── Текст

Век XX на исходе. Взбудоражена и мысль исследовательская, нацелившаяся на подведение итогов. Еще бы – в любом кабинетном ученом пробуждается публицист, когда речь заходит об итогах столетия, связавшего судьбу искусства с решением кардинальных политических проблем, с борьбой социальных систем, с вопросом о существовании человечества. Советское литературоведение давно подступило к исследованию этой задачи. Подступило уже тогда, когда стало овладевать основными категориями современного художественного опыта – когда этот опыт стал определяться, формироваться в своих основных категориях. Всем памятны дискуссии 30-х годов, а тогда календарному XX, веку исполнилась всего лишь треть!

И дело не в том, что советская наука «торопилась», – сама литература ставила такие задачи, которые требовали немедленного и точного ответа. «С кем вы, «мастера культуры»?» – такого рода вопросы были поставлены временем. По сути своей XX век – эпоха, когда возник вопрос о самом существовании культуры, о путях ее гибели и путях спасения, когда – в свете этой перспективы – возник вопрос о двух культурах и, соответственно, о том, на чьей стороне мастера культуры. XX век все немедленно политизировал; теория литературы, литературная критика были подняты до уровня политической публицистики и тотчас вовлечены в общий поток насущных, жизненных социальных проблем.

XX век никому не позволяет быть равнодушным, затрудняя вместе с тем достижение необходимой объективности. Ведь это современность, а современников мы оцениваем как равных себе, не стесняясь ссылаться на вкусы. Культура XX столетия пронизана ожиданием грядущего, так характерным для нашего сознания, – следовательно, для него характерно, вольно или невольно, восприятие плодов этой культуры как предвестников грядущего расцвета. Или же, напротив, заката культуры, столь уж очевидного, что не возникает никаких сомнений в грядущем конце света. И все это на фоне завершенности и величия классики… Словом, XX век затрудняет объективную оценку его реальных достижений. Добывается она, эта оценка, в теоретических дискуссиях, к которым подталкивает сам материал, то есть литература XX века, материал чрезвычайно непростой. Споры, конечно, и неизбежны, и необходимы, но ведь позиция в споре определяется не только предметом дискуссии, но и точкой зрения оппонентов, так что истина чаще, чем ожидается, оказывается где-то посередине.

────

### [Задание A]
Почему, согласно тексту о литературе XX века, советское литературоведение взялось за подведение итогов столетия уже в 30-е годы? Ответьте в одном–трех предложениях.

── Строки набора данных

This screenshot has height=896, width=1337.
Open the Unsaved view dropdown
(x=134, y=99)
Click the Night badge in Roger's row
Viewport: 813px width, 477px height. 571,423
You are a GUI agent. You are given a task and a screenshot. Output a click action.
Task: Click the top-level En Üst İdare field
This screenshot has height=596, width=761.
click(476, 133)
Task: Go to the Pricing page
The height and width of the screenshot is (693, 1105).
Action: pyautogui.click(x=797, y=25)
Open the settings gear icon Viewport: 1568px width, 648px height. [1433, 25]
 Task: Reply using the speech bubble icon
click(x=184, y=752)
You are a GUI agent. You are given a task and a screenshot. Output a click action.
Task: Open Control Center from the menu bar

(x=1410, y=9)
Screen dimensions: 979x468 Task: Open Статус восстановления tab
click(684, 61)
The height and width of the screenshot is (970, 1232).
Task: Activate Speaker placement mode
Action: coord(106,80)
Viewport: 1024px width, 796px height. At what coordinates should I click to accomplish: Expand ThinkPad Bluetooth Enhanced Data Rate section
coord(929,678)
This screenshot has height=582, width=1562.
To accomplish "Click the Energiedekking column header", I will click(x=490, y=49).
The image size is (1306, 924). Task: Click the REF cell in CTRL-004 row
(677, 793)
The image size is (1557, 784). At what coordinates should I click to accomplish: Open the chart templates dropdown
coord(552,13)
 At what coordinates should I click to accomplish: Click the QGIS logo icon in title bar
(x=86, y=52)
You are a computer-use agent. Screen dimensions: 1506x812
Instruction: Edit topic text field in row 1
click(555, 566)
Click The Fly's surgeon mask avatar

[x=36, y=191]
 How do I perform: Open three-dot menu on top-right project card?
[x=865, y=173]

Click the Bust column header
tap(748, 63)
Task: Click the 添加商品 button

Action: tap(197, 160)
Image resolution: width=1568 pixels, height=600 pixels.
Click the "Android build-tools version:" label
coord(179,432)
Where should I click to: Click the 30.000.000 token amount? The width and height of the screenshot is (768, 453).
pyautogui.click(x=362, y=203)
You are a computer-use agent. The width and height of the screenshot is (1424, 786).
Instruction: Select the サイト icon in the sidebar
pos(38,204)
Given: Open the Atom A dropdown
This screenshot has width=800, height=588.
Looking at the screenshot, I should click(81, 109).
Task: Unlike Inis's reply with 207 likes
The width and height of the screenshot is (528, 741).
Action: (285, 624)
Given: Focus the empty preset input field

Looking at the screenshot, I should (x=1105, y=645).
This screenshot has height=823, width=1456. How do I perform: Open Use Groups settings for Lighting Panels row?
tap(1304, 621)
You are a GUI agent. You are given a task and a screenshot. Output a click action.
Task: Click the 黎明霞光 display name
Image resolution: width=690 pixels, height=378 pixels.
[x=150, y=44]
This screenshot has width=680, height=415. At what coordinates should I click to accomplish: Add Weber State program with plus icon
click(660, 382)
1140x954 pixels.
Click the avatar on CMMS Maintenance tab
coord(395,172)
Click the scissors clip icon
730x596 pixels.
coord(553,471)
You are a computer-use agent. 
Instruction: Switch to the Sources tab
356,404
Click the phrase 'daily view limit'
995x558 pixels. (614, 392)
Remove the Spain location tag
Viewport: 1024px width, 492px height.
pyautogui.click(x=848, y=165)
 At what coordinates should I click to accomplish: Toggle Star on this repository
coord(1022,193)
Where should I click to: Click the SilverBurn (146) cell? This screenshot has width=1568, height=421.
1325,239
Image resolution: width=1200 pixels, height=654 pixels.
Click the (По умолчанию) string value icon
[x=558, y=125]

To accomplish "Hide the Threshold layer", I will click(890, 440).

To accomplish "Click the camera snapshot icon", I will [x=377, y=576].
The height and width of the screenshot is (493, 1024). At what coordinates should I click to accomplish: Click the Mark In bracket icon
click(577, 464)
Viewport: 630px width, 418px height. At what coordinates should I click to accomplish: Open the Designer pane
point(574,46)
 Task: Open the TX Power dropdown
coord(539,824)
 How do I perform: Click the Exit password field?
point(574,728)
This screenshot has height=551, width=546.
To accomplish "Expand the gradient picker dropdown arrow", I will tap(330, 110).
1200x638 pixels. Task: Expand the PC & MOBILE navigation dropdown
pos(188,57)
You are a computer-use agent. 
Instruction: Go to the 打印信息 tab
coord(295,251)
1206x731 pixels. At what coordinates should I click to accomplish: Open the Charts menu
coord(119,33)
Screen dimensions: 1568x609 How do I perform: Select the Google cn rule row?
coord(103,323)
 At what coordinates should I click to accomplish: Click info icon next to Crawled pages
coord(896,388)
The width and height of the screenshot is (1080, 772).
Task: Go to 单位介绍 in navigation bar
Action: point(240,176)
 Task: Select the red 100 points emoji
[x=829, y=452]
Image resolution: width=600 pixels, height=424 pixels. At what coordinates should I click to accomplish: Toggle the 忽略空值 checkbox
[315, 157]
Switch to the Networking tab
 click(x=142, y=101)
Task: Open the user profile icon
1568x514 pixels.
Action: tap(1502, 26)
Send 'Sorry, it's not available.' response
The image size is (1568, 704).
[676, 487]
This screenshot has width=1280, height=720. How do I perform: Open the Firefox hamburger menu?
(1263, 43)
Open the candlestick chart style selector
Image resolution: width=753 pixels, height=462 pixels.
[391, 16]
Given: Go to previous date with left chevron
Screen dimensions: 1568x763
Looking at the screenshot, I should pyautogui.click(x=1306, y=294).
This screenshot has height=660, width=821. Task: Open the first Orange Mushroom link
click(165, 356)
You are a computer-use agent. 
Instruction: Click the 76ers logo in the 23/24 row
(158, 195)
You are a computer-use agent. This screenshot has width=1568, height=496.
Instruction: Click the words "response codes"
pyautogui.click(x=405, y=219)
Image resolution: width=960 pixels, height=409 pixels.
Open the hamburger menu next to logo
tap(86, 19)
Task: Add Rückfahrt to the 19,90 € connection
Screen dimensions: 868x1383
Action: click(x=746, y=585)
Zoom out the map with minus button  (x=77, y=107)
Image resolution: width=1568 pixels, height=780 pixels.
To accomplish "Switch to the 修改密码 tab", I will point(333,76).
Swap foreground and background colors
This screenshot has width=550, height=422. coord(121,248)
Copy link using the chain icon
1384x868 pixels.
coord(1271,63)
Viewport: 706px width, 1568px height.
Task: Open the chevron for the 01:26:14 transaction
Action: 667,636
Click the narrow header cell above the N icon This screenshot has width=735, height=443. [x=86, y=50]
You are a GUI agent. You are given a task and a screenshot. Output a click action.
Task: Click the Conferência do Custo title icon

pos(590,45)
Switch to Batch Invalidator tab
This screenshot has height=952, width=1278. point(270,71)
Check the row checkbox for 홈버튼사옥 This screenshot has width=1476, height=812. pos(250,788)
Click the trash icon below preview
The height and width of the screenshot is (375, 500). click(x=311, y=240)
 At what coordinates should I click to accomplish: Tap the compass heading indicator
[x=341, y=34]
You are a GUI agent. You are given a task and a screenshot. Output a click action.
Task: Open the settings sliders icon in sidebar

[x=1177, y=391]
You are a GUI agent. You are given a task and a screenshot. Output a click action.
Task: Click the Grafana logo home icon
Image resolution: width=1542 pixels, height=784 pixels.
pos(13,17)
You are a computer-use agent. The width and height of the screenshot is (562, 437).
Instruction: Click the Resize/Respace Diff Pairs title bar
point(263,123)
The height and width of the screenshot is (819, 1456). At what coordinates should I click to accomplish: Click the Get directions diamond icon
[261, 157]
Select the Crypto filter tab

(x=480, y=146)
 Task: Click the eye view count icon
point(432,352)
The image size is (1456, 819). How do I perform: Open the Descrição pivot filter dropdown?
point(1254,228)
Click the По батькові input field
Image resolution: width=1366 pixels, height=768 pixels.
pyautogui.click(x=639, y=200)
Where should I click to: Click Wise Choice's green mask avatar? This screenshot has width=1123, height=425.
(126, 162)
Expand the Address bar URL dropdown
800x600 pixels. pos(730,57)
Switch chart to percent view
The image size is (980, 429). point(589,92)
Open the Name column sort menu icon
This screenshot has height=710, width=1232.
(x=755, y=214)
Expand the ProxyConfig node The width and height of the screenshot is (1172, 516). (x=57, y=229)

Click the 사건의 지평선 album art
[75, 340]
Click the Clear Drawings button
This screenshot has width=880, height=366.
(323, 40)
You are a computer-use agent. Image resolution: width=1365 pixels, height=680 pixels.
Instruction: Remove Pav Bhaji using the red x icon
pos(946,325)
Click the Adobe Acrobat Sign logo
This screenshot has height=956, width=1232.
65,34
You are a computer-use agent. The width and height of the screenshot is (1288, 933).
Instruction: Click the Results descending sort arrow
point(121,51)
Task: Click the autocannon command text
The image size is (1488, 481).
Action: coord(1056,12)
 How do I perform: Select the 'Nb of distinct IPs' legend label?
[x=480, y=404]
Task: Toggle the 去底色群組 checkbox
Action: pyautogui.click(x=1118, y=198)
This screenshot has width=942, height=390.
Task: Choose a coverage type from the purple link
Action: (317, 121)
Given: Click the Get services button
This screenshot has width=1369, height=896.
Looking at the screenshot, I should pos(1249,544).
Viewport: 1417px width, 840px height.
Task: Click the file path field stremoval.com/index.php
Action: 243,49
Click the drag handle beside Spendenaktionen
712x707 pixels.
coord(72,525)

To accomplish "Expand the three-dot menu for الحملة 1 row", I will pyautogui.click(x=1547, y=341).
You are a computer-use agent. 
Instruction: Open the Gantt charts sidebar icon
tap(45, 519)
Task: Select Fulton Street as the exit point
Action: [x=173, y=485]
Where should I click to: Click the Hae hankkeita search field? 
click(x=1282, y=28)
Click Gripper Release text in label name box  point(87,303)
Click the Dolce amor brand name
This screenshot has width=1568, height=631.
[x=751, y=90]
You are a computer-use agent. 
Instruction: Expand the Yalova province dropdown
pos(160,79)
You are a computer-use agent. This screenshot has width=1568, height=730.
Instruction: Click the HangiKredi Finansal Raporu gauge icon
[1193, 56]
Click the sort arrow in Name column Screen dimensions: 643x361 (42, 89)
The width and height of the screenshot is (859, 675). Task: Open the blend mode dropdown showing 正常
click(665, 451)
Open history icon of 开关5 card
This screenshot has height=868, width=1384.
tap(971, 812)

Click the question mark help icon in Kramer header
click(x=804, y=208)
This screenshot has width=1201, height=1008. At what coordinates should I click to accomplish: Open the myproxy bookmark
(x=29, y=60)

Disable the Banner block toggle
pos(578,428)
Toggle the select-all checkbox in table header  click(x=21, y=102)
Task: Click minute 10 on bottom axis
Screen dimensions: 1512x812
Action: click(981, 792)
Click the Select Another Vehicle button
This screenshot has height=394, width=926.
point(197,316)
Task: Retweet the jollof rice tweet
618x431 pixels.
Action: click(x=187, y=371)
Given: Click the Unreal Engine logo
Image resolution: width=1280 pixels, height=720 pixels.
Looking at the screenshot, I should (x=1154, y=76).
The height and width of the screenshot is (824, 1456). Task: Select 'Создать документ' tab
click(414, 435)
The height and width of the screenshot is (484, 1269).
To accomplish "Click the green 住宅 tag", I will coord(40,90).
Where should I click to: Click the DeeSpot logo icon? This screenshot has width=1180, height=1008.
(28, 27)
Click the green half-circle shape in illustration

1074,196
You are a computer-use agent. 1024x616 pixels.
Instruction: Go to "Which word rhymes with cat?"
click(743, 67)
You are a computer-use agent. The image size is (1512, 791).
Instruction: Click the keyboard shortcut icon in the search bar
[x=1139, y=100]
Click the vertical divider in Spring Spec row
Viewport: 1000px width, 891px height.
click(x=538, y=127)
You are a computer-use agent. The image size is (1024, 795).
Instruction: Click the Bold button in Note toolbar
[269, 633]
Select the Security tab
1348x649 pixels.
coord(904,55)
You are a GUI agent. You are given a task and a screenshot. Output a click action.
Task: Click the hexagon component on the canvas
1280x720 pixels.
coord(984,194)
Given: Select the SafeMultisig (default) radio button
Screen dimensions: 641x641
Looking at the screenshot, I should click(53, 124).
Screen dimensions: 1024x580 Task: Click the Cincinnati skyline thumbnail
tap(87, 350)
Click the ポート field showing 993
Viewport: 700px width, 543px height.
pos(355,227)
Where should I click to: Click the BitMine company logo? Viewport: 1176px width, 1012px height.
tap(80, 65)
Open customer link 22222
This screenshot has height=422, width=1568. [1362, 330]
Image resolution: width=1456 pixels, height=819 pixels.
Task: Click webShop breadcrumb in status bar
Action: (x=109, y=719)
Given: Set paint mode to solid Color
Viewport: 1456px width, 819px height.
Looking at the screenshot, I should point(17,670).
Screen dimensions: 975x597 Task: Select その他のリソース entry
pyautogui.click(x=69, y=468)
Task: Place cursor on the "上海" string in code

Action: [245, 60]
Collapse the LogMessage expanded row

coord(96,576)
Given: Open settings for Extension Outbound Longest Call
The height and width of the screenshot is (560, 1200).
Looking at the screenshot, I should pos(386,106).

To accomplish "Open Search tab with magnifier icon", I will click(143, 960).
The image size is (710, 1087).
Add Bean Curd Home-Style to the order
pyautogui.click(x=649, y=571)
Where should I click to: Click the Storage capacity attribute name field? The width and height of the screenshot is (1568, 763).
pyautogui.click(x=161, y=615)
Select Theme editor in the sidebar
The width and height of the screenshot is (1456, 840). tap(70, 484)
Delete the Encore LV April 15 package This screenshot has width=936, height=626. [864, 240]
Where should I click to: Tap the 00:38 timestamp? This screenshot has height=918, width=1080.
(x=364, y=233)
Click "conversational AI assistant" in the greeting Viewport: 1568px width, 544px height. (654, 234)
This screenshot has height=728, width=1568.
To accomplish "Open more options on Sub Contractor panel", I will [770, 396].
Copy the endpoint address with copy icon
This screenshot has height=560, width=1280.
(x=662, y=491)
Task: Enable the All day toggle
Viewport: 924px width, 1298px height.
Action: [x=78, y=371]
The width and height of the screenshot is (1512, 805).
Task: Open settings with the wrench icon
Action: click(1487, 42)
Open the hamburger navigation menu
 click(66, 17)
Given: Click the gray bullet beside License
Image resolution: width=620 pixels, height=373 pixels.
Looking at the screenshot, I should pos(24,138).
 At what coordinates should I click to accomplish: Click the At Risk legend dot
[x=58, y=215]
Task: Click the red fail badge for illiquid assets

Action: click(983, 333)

────

### [Задание B]
Представьте строки набора данных от строки, содержащей «You are a computer-use agent. The image size is (1024, 795).», и вниз до строки, содержащей «coord(904,55)», включительно в виде таблицы Markdown со столбцами «№» и «Строка». Пустые строки не включайте.

### [Решение задания A]
Советская наука не торопилась. Сама литература ставила задачи, которые требовали немедленного и точного ответа. Время выдвигало вопросы вроде «С кем вы, «мастера культуры»?».

### [Решение задания B]
| № | Строка |
|---|---|
| 1 | You are a computer-use agent. The image size is (1024, 795). |
| 2 | Instruction: Click the Bold button in Note toolbar |
| 3 | [269, 633] |
| 4 | Select the Security tab |
| 5 | 1348x649 pixels. |
| 6 | coord(904,55) |